■ **Data for this task**
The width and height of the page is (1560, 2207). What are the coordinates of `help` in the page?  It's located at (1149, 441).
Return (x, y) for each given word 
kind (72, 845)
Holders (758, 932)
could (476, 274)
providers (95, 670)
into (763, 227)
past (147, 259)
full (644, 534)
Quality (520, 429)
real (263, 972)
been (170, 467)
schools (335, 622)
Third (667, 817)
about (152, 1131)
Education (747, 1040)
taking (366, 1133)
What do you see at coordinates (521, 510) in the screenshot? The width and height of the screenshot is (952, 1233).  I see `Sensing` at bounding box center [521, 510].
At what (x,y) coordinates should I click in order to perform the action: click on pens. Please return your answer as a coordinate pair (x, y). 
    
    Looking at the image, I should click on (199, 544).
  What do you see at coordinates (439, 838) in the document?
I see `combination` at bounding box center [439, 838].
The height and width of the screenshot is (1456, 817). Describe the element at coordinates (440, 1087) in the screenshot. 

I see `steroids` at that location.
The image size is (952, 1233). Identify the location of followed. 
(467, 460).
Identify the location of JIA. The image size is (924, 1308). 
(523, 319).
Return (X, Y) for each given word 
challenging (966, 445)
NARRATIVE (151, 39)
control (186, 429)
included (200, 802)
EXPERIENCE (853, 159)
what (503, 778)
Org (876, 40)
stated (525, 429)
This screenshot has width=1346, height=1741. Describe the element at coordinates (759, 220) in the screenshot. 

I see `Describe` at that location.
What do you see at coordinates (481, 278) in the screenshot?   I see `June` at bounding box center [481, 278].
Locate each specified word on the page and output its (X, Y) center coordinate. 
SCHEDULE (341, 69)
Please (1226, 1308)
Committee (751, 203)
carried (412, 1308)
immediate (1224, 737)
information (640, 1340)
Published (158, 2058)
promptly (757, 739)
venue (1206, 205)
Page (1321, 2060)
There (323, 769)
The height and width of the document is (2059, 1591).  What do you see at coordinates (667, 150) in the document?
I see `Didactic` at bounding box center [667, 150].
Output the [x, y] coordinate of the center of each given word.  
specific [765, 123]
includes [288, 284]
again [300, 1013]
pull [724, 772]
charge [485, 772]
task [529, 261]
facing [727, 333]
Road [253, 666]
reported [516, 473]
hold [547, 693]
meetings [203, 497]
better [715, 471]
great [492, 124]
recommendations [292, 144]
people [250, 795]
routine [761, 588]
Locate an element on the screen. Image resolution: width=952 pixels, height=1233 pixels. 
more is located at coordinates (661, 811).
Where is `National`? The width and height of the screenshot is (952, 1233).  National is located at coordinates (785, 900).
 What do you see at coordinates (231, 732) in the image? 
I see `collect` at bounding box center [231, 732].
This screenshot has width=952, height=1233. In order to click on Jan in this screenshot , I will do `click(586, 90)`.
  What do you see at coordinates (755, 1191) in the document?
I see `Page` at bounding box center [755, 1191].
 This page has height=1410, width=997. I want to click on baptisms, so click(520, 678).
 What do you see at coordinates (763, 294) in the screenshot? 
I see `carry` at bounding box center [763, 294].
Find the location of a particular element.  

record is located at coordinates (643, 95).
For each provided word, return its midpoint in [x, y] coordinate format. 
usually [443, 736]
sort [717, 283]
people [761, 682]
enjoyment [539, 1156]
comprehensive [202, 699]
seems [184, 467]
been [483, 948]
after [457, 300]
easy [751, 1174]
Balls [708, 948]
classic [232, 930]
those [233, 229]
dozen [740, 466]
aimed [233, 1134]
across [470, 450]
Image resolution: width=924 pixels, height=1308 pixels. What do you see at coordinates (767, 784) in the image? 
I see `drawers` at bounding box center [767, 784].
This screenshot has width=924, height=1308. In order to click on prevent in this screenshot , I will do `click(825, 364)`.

■ **Given instruction**
Reproduce the listing above word for word, from its first line through the line containing "taking (366, 1133)".

■ **Solution to this problem**
The width and height of the page is (1560, 2207). What are the coordinates of `help` in the page?  It's located at (1149, 441).
Return (x, y) for each given word 
kind (72, 845)
Holders (758, 932)
could (476, 274)
providers (95, 670)
into (763, 227)
past (147, 259)
full (644, 534)
Quality (520, 429)
real (263, 972)
been (170, 467)
schools (335, 622)
Third (667, 817)
about (152, 1131)
Education (747, 1040)
taking (366, 1133)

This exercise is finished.